Norman stared at him. "Traitors to their own kind I don't talk to," he said coldly. "Go talk to Hitler!" He stamped out of the room.
Dan Pierce turned to David.
"David, make him listen to reason," he said.
"Cord authorized me to offer three million bucks for the old man's shares.
That's twice what they're worth.
If he doesn't sell, Cord says he'll put the company in receivership and all the shares will be good for then is wall-paper."
"I'll see what I can do," David said, hurrying after his uncle.
Now Norman was yelling again, pacing up and down the room and threatening a proxy fight.
He'd show that crazy Cord that Bernie Norman was no fool, that he hadn't built a business up from nothing with his bare hands without having something in his kopf.
"Wait a minute!" David said sharply.
He had taken more than enough nonsense from his uncle.
It was time somebody taught the old man the facts of life. "You're talking about a proxy fight?" he shouted.

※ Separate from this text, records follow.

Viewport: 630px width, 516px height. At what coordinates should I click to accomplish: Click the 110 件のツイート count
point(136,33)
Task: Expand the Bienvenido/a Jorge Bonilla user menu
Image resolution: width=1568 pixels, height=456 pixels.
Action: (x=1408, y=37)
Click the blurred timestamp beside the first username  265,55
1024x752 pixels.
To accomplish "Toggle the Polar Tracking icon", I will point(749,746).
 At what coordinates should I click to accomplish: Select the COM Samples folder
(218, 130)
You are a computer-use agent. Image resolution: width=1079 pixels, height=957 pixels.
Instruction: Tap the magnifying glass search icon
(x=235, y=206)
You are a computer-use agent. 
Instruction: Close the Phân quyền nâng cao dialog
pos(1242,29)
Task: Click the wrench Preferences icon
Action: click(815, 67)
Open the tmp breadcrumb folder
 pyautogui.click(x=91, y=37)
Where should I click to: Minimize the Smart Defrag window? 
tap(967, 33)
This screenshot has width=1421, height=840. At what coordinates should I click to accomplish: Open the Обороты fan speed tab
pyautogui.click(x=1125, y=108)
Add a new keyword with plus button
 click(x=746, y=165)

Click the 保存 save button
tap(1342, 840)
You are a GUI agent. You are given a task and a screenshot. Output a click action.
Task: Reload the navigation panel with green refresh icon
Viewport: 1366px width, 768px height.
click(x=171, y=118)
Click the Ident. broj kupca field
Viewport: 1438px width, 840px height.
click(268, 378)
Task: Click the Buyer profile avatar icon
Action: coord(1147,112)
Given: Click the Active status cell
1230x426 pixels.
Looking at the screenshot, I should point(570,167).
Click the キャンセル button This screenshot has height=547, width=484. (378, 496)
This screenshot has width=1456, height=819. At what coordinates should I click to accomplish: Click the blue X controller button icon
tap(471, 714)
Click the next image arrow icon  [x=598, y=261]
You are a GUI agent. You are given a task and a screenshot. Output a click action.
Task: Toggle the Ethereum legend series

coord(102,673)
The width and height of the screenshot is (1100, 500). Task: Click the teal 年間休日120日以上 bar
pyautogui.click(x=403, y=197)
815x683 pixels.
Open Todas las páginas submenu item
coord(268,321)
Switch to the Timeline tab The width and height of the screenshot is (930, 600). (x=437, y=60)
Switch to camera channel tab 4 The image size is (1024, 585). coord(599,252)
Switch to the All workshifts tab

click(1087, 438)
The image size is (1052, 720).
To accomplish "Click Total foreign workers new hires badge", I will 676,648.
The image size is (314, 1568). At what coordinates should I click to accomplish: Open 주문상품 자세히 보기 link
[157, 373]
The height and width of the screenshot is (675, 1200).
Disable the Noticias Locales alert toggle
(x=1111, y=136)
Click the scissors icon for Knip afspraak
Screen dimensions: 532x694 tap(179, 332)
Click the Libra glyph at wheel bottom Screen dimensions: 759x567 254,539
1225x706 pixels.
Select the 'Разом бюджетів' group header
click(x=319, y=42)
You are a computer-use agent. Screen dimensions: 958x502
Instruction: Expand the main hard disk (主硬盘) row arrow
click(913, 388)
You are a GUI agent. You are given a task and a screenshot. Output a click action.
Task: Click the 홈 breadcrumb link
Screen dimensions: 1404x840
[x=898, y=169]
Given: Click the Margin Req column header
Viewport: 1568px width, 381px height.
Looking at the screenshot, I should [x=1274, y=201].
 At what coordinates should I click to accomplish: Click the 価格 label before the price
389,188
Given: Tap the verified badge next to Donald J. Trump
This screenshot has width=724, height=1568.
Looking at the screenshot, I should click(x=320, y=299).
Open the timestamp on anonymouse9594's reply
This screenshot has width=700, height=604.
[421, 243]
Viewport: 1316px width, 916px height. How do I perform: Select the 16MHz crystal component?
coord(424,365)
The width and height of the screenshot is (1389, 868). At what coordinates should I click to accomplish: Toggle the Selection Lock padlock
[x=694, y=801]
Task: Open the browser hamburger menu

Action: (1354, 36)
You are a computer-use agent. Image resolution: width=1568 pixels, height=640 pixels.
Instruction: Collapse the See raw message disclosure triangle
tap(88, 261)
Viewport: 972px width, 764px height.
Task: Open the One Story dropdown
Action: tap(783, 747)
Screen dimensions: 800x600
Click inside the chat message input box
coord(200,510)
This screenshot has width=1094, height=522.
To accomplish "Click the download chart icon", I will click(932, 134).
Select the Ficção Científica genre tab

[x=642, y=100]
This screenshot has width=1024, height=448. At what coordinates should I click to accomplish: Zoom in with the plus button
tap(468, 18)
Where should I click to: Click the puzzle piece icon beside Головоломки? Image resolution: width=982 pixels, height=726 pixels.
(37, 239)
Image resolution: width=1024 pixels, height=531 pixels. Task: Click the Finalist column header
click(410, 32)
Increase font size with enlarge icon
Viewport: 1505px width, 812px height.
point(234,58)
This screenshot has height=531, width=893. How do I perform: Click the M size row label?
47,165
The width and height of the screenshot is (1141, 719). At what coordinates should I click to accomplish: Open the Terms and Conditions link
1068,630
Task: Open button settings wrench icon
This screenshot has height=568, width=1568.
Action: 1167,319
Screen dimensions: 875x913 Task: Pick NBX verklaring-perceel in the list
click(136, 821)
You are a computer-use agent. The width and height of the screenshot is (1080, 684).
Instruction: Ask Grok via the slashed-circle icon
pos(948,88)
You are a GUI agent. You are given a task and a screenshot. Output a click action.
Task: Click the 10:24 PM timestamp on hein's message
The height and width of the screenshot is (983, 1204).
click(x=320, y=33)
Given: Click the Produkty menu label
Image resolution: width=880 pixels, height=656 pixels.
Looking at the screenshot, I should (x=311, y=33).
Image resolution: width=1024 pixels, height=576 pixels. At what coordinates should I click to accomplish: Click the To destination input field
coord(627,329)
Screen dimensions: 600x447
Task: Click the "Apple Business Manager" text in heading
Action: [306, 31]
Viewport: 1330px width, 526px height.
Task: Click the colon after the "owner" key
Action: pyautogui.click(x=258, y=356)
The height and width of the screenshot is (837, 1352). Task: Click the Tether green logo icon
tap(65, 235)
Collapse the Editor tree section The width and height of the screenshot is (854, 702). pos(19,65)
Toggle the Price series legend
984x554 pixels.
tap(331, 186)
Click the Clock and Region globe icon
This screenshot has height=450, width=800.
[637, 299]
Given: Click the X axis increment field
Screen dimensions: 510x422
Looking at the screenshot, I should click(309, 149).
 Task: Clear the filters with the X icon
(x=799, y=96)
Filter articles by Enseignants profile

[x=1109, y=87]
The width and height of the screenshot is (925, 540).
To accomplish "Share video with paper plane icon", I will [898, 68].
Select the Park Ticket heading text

"With what are you going to fight him?
Spitballs instead of money?
And if you fight, do you honestly believe that anybody will go along with you?
For the last four years, this company has been steadily losing money. The biggest picture we had during that time was The Renegade – Cord's picture, not ours.
And the biggest picture on the market today is Devils in the Sky – Cord's picture, too. The one you wouldn't distribute for him because there wasn't enough koom-shaw in it for you!
Do you think anybody in his right mind is going to pick you over Cord?"
The producer stared at him. "To think," he cried out, "that from my own flesh and blood should come such words!"
"Come off it, Uncle Bernie," David said. "Family's got nothing to do with it.
I'm just looking at the facts."
"Facts?" Norman shouted. "Facts is it you want? Well, look at them.
Who was it went out and bought Sunspots, a picture that won almost every award?
Who?
Nobody but me."
"It also lost a million dollars."
That's my fault?" his uncle replied bitterly.
"I didn't tell them before I did it?
No, prestige they wanted, and prestige they got."
"That's over the dam, Uncle Bernie," David said.
"It has nothing to do with today.
Nobody cares about that any more."
"I care about it," Norman retorted. "It's my blood they're spilling. I'm the sacrifice they're making to the Golem.
But not yet am I dead.
When I tell them about the pictures I'm making with Rina Marlowe, I’ll get all the proxies I want."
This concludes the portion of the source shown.